Physical and chemical properties
The hydroxyl group generally makes the alcohol molecule polar. Those groups can form hydrogen bonds to one another and to other compounds. Two opposing solubility trends in alcohols are: the tendency of the polar OH to promote solubility in water, and of the carbon chain to resist it. Thus, methanol, ethanol, and propanol are highly miscible in water because the hydroxyl group predominates. Butanol is moderately soluble because of a balance between the two trends. Pentanol and branched butanols are effectively insoluble because of the hydrocarbon chain's dominance. Because of hydrogen bonding, alcohols tend to have higher boiling points than comparable hydrocarbons and ethers. All simple alcohols are miscible in organic solvents.
Alcohols are very weakly acidic, and are so called "protic" solvents. They can lose the proton H+ of the hydroxyl group and are very weak acids, weaker than water except for methanol, but still stronger than ammonia or acetylene.
One important class of reactions undergone by alcohols is nucleophilic substitution, where one nucleophilic group attached to a carbon atom is replaced by another. So, for instance, alcohols react with hydrochloric acid to produce alkyl halides, where the hydroxyl group is replaced by a chlorine atom. The equilibrium lies to the right, since chlorine is a stronger nucleophile, but can be driven to the left using an alkaline medium, which is one way of synthesizing alcohols.
Alcohols are themselves nucleophilic, so can react with one another to produce ethers and water. They also react with hydroxy acids (or acid halides) to produce compounds called esters, of which the esters of organic acids are the most important. At high temperatures, alcohols can undergo an elimination reaction to produce alkenes. The reverse of this, the addition of water to an alkene to produce an alcohol, is catalyzed by acids but is of limited use for synthesis because it generally results in mixtures. Some other techniques exist to convert alkenes to alcohols more reliably.
Toxicity
Alcohols often have an odor described as 'biting' that 'hangs' in the nasal passages. Ethanol in the form of alcoholic beverages has been consumed by humans since pre-historic times, for a variety of hygienic, dietary, medicinal, religious, and recreational reasons.
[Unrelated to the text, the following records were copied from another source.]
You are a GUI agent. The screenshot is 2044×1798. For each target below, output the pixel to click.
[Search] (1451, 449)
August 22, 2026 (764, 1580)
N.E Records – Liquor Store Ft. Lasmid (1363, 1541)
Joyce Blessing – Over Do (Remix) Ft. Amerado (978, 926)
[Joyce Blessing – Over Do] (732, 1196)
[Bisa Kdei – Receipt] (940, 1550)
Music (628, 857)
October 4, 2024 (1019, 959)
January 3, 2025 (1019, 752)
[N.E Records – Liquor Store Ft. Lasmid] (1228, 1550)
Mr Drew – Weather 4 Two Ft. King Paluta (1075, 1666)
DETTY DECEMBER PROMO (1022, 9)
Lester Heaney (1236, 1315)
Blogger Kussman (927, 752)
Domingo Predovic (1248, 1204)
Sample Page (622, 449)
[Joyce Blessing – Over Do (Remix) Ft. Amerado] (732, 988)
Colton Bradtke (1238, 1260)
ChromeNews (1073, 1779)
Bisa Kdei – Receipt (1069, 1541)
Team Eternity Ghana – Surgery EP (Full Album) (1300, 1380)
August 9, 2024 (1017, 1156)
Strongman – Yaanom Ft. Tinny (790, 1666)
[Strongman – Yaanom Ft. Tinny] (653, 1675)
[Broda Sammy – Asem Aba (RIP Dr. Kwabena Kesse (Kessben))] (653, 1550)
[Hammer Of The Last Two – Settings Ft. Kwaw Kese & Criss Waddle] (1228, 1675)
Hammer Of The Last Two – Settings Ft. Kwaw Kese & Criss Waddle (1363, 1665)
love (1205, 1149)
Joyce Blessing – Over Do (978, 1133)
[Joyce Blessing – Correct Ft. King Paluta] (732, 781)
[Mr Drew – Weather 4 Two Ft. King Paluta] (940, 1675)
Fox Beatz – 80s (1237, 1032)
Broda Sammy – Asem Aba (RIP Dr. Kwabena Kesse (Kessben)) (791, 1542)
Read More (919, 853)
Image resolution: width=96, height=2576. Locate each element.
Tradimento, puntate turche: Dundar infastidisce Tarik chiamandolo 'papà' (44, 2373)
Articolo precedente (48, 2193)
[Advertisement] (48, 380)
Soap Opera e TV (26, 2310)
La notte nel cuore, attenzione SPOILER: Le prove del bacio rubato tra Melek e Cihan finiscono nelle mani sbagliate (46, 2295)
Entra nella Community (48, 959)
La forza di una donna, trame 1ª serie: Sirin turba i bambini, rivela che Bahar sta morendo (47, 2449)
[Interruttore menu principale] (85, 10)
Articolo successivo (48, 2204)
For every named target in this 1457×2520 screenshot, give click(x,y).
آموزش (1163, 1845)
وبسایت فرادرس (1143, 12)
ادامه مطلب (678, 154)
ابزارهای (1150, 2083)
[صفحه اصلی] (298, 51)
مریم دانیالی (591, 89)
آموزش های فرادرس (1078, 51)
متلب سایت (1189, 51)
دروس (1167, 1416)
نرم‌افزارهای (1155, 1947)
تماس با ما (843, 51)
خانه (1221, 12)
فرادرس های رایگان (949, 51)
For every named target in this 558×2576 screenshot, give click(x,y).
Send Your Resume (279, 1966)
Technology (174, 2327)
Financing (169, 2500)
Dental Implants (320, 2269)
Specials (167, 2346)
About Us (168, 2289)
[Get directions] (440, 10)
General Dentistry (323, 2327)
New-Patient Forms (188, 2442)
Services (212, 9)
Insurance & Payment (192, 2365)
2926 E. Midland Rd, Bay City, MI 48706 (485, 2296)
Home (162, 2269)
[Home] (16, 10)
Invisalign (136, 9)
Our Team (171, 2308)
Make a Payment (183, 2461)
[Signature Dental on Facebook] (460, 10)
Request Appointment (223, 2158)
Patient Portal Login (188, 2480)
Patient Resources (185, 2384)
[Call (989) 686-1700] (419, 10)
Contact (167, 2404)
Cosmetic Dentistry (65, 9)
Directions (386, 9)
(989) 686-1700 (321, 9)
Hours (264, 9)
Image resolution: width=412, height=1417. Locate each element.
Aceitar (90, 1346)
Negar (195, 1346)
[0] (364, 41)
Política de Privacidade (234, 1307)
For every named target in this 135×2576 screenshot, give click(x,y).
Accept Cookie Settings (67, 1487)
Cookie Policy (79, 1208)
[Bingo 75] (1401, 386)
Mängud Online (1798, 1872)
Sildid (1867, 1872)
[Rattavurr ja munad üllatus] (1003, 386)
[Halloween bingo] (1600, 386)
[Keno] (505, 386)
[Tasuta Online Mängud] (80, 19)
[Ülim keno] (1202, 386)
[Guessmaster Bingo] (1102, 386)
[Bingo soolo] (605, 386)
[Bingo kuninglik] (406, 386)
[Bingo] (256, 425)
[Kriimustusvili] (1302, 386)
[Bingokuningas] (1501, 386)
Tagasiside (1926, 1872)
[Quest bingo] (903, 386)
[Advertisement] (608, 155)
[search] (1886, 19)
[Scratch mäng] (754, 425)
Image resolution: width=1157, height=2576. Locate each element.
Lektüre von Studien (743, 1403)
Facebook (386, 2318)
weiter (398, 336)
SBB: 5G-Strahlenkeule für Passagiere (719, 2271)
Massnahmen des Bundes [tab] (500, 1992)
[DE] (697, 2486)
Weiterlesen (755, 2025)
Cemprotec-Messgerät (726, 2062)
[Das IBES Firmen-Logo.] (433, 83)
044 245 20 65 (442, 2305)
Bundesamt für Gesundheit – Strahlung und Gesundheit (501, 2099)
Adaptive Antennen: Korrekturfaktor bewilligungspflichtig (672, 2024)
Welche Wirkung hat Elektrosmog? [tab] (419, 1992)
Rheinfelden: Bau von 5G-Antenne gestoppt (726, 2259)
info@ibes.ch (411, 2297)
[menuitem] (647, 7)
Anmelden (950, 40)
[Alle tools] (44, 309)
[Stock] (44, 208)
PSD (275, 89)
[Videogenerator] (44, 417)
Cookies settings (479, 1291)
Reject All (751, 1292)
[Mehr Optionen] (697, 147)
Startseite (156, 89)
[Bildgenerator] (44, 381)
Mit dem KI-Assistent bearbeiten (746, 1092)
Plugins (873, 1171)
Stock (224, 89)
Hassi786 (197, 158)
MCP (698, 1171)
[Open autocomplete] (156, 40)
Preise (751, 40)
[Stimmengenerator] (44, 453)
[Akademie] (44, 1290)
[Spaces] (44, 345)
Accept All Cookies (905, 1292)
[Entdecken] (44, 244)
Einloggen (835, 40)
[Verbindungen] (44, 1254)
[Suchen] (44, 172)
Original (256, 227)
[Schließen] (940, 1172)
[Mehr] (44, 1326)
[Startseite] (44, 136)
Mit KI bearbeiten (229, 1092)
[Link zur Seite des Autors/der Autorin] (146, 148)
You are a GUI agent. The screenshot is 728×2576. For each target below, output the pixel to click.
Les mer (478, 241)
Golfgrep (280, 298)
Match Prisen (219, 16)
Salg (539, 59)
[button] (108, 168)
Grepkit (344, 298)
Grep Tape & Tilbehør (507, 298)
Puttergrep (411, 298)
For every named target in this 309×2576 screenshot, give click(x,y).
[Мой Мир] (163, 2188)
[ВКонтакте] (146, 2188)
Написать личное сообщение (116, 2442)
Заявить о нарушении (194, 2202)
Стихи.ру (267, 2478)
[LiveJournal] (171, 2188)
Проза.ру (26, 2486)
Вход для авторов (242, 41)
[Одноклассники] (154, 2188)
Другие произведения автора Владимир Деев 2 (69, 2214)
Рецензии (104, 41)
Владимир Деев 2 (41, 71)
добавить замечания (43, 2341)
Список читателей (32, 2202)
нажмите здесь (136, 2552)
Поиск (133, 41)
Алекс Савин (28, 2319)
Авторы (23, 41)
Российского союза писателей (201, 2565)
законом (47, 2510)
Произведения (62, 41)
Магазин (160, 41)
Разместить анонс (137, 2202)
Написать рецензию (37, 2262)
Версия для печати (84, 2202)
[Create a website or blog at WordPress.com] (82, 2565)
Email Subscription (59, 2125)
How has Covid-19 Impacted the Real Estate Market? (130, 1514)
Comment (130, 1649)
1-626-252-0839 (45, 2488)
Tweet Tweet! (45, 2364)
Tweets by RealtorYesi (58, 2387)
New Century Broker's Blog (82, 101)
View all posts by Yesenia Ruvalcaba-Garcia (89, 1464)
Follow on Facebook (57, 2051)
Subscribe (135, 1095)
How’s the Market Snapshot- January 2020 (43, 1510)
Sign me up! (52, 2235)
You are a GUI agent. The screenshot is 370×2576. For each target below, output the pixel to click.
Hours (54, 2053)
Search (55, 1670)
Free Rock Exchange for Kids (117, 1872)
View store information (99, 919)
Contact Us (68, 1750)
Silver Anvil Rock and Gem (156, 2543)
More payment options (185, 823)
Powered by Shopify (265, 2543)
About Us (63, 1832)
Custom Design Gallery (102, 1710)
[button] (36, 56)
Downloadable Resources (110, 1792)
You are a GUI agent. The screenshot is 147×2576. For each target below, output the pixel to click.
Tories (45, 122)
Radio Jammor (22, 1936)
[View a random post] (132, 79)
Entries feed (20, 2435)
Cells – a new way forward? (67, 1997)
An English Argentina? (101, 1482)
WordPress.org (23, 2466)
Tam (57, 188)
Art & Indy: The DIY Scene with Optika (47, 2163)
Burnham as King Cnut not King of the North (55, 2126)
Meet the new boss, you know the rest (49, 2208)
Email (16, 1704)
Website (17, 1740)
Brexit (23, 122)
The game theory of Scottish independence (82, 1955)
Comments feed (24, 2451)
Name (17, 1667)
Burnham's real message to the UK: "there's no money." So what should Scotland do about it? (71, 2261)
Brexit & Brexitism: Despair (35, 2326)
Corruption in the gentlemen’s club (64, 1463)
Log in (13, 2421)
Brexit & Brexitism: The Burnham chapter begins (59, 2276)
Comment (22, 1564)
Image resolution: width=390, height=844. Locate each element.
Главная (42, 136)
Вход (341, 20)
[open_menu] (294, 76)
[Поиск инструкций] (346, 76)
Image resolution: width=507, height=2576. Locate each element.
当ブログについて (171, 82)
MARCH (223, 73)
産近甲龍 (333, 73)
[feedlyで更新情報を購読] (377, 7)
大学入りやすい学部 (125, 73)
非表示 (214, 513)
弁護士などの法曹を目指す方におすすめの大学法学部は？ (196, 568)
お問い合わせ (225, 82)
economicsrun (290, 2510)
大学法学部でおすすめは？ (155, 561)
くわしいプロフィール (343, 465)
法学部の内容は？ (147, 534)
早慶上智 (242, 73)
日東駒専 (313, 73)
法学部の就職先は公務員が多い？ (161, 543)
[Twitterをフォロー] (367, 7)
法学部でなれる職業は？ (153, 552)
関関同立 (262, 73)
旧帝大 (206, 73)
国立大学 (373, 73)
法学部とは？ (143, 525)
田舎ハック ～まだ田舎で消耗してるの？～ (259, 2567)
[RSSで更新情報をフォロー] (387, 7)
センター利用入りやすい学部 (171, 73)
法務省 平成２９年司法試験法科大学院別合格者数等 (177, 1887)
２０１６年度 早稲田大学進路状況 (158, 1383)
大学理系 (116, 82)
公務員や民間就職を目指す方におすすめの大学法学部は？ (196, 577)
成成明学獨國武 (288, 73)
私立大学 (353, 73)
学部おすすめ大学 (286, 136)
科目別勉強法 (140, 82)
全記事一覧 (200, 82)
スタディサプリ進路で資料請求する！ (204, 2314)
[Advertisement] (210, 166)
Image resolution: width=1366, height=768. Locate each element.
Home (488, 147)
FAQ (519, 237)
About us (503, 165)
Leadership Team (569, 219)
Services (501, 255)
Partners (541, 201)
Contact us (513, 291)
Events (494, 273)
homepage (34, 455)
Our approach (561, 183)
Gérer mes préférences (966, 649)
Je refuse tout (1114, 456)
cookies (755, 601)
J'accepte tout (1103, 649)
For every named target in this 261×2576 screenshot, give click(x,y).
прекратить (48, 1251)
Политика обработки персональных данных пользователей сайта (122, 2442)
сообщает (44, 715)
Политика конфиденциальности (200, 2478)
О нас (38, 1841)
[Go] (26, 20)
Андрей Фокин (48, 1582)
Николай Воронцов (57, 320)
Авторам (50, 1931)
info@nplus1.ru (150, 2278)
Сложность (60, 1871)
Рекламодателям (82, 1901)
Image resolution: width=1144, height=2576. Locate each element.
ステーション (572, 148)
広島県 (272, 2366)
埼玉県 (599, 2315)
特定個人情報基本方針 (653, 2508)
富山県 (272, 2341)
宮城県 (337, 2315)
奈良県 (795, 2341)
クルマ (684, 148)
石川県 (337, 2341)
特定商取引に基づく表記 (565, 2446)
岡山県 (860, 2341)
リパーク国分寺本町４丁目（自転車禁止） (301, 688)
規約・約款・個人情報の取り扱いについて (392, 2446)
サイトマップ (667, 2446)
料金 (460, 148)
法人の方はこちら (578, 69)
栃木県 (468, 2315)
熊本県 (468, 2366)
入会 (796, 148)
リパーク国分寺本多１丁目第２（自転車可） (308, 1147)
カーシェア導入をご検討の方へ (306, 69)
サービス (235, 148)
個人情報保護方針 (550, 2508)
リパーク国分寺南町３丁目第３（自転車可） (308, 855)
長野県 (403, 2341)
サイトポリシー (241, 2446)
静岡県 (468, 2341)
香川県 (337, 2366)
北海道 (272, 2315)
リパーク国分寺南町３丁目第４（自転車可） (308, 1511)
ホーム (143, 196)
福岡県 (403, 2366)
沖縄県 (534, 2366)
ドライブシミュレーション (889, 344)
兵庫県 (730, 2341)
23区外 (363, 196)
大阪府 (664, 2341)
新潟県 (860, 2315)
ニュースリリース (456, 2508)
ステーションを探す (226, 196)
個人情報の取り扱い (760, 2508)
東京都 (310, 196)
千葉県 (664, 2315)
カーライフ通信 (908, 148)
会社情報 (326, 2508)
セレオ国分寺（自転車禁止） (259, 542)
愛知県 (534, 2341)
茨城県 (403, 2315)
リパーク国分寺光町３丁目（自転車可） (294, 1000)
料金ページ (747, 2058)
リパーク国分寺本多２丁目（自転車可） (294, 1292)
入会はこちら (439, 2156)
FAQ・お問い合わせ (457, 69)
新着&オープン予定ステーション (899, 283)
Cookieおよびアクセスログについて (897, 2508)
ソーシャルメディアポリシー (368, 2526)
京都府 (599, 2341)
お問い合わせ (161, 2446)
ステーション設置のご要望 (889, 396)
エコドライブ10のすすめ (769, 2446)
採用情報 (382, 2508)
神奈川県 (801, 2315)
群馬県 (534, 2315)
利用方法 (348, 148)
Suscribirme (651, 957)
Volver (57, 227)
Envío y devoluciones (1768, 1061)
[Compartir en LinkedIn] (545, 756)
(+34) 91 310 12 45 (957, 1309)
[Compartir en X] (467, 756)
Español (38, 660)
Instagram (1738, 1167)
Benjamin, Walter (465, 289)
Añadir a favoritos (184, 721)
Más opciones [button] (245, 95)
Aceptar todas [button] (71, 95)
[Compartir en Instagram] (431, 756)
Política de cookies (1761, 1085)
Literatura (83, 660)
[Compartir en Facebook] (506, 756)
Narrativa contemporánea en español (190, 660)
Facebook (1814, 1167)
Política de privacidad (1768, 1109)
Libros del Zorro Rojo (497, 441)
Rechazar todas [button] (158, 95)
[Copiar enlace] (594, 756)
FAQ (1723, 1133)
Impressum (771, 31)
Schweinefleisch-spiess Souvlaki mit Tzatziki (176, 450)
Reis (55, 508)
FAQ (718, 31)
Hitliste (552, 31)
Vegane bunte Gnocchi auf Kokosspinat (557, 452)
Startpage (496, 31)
While it is widely considered relatively harmless or even benefical in small quantities, large enough doses result in a state known as drunkenness or intoxication, which may lead to permanent health damage or death (see ethanol for further discussion).
Other alcohols are substantially more poisonous than ethanol, partly because they take much longer to be metabolized, and often their metabolism produces even more toxic subtances. Methanol, or "wood alcohol", for instance, is oxidized by alcohol dehydrogenase enzymes in the liver to the poisonous formaldehyde, which can cause blindness or death. Interestingly, an effective treatment to prevent formaldehyde toxicity after methanol ingestion is to administer ethanol. This will bind to alcohol dehydrogenase, preventing methanol from binding and thus its acting as a substrate.